-- Aim of the task --
Return the run of lines below that opens with the line containing "Instruction: Click the" and closes with the line containing "Screen dimensions: 1287x724", keeping each one exact.

═══ Recorded information

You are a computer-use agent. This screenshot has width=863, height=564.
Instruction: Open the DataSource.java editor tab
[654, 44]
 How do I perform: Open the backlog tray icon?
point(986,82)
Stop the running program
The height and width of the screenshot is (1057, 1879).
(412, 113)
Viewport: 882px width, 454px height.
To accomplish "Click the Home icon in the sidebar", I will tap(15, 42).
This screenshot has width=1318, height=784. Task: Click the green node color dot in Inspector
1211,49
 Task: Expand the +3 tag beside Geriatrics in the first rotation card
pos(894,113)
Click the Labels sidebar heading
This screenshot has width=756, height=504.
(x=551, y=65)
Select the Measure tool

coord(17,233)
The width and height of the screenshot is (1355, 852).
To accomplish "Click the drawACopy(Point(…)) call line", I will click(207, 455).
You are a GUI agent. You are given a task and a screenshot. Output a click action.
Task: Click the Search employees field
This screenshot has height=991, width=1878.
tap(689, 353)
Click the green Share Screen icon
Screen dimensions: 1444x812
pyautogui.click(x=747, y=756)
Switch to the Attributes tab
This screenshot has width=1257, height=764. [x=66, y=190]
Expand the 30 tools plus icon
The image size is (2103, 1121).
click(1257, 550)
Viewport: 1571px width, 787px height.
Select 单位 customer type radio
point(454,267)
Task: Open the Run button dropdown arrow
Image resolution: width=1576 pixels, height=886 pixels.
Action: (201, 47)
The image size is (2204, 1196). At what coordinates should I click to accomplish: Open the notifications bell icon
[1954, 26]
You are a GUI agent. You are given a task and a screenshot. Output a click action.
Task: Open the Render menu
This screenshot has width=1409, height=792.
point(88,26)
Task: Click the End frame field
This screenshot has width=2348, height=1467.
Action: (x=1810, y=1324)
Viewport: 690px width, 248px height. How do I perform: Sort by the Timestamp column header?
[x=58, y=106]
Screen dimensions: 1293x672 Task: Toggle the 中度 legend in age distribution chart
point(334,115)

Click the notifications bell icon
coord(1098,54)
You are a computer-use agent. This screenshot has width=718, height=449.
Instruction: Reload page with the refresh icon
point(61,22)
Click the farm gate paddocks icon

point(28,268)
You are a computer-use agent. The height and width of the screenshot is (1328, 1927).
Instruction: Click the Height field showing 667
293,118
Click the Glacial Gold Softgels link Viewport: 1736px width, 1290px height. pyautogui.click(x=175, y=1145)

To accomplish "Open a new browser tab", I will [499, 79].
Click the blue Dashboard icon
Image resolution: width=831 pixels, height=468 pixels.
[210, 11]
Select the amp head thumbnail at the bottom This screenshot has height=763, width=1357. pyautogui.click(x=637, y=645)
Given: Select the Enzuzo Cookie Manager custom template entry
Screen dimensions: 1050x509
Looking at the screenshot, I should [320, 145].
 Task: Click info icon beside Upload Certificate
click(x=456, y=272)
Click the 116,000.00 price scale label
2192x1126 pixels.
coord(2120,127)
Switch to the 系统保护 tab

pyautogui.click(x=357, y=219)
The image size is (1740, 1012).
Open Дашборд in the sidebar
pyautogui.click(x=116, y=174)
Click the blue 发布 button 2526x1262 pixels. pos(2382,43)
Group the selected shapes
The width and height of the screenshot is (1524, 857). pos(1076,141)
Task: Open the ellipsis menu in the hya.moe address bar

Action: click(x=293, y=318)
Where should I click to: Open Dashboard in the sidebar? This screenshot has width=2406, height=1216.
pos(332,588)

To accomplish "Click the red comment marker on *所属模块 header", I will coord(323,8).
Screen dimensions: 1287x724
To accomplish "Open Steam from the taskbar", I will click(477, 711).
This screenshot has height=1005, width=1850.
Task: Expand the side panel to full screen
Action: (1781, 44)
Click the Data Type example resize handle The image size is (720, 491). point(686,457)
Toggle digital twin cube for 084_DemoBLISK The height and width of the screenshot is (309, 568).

══════

-- Answer to this problem --
Instruction: Click the Height field showing 667
293,118
Click the Glacial Gold Softgels link Viewport: 1736px width, 1290px height. pyautogui.click(x=175, y=1145)

To accomplish "Open a new browser tab", I will [499, 79].
Click the blue Dashboard icon
Image resolution: width=831 pixels, height=468 pixels.
[210, 11]
Select the amp head thumbnail at the bottom This screenshot has height=763, width=1357. pyautogui.click(x=637, y=645)
Given: Select the Enzuzo Cookie Manager custom template entry
Screen dimensions: 1050x509
Looking at the screenshot, I should [320, 145].
 Task: Click info icon beside Upload Certificate
click(x=456, y=272)
Click the 116,000.00 price scale label
2192x1126 pixels.
coord(2120,127)
Switch to the 系统保护 tab

pyautogui.click(x=357, y=219)
The image size is (1740, 1012).
Open Дашборд in the sidebar
pyautogui.click(x=116, y=174)
Click the blue 发布 button 2526x1262 pixels. pos(2382,43)
Group the selected shapes
The width and height of the screenshot is (1524, 857). pos(1076,141)
Task: Open the ellipsis menu in the hya.moe address bar

Action: click(x=293, y=318)
Where should I click to: Open Dashboard in the sidebar? This screenshot has width=2406, height=1216.
pos(332,588)

To accomplish "Click the red comment marker on *所属模块 header", I will coord(323,8).
Screen dimensions: 1287x724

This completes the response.